Il serait ici possible de citer l’exemple de François Daviet, maire de la Balme-de-Sillingy, près d’Annecy, contrôlé positif au Coronavirus qui a du suspendre sa campagne électorale pour être hospitalisé. Dans l’hypothèse où il perdrait l’élection, pourrait-il le contester en raison de l’impact du coronavirus ? Egalement, l’exemple d’Hélène Burgat, maire sortante de Mondeville (Calvados), qui a été placée en confinement après être rentrée mercredi 19 février d’un séjour à Venise, en Italie, pourrait être assez topique, même si elle devrait progressivement reprendre une campagne normale.

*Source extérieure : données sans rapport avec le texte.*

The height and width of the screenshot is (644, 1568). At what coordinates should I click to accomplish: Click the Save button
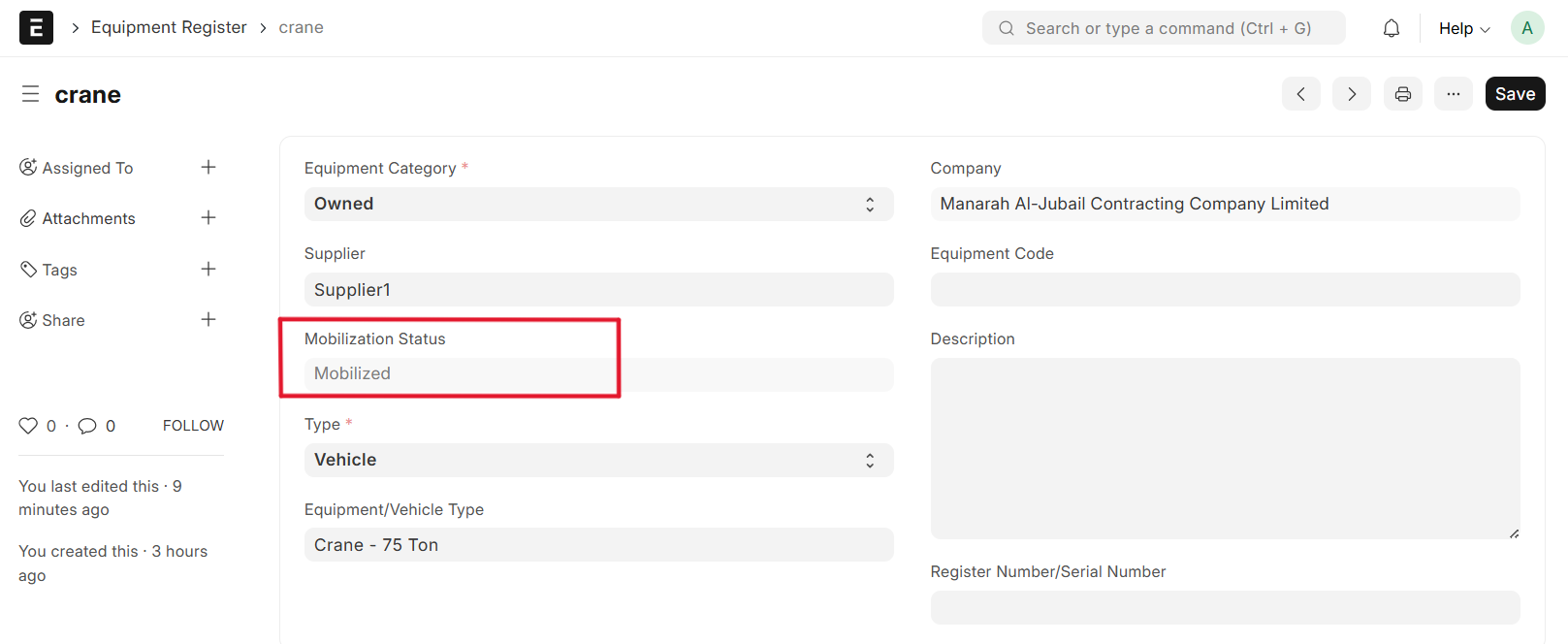coord(1514,94)
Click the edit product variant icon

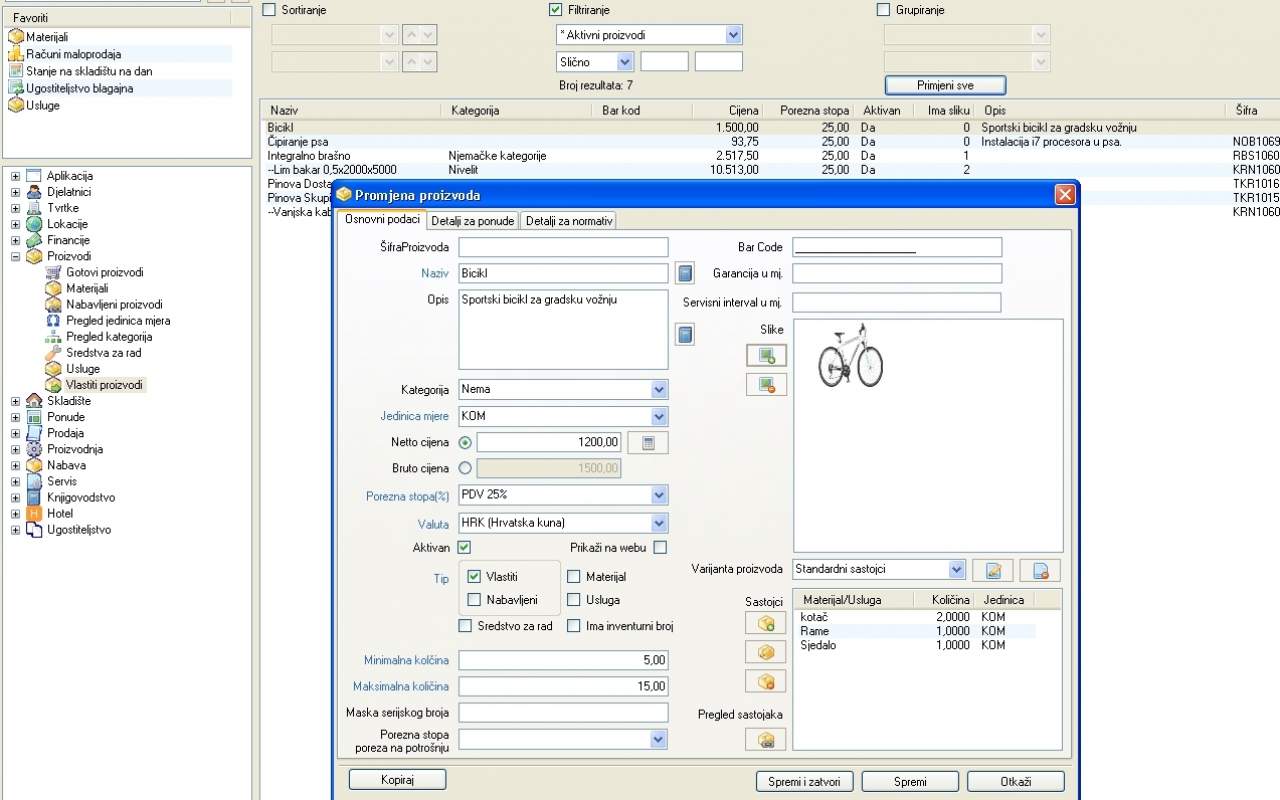(992, 570)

Dans certains départements cependant, la question pourrait être très saillante, notamment dans l’Oise, où le déroulement des campagnes électorales est déjà perturbé puisque tous les rassemblements collectifs ont été interdits par arrêté préfectoral, donc les réunions publiques annulées. Sachant que l’interdiction touche indifféremment tous les candidats, cela sera-t-il considéré comme ayant affecté la sincérité du scrutin, dans quelles communes, dans quelle mesure ? Il faudra par ailleurs suivre de près les instructions préfectorales qui seront données pour savoir comment le processus électoral peut s’adapter à une telle situation.

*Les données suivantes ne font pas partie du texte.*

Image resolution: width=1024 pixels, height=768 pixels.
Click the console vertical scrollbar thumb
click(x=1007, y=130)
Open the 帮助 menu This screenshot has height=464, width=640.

Un effet paradoxal du Coronavirus pourrait être de redonner une très grande importance à la propagande officielle papier envoyée aux électeurs, que l’on accuse aujourd’hui régulièrement de ne plus servir à rien…
Des effets politiques ?
Si à ce stade aucune modification juridique n’est envisagée, la question reste de savoir si l’épidémie aura des effets politiques. De ce point de vue, c’est la question de l’abstention qui pourrait se poser. Alors que les élections municipales sont des élections qui résistent encore bien sur le plan de la participation, la propagation du coronavirus dissuadera-t-elle les citoyens d’aller voter, par exemple les personnes âgées qui, d’habitude, votent beaucoup ? Des choses pourraient alors se jouer sur le plan de l’abstention différentielle : à qui profitera l’abstention ?… Par ailleurs, une baisse de la participation pourrait aussi conduire à écorner la légitimité démocratique des maires, alors que la démocratie représentative, déjà en crise, n’a pas besoin de ça.
En tout état de cause, on ne peut que souhaiter que le virus reste sous contrôle et que les citoyens gardent leur calme, afin que la démocratie n’en soit pas altérée. Il s’agit aussi d’un enjeu de fond : montrer que la démocratie libérale sait très bien gérer, elle aussi, les crises sanitaires.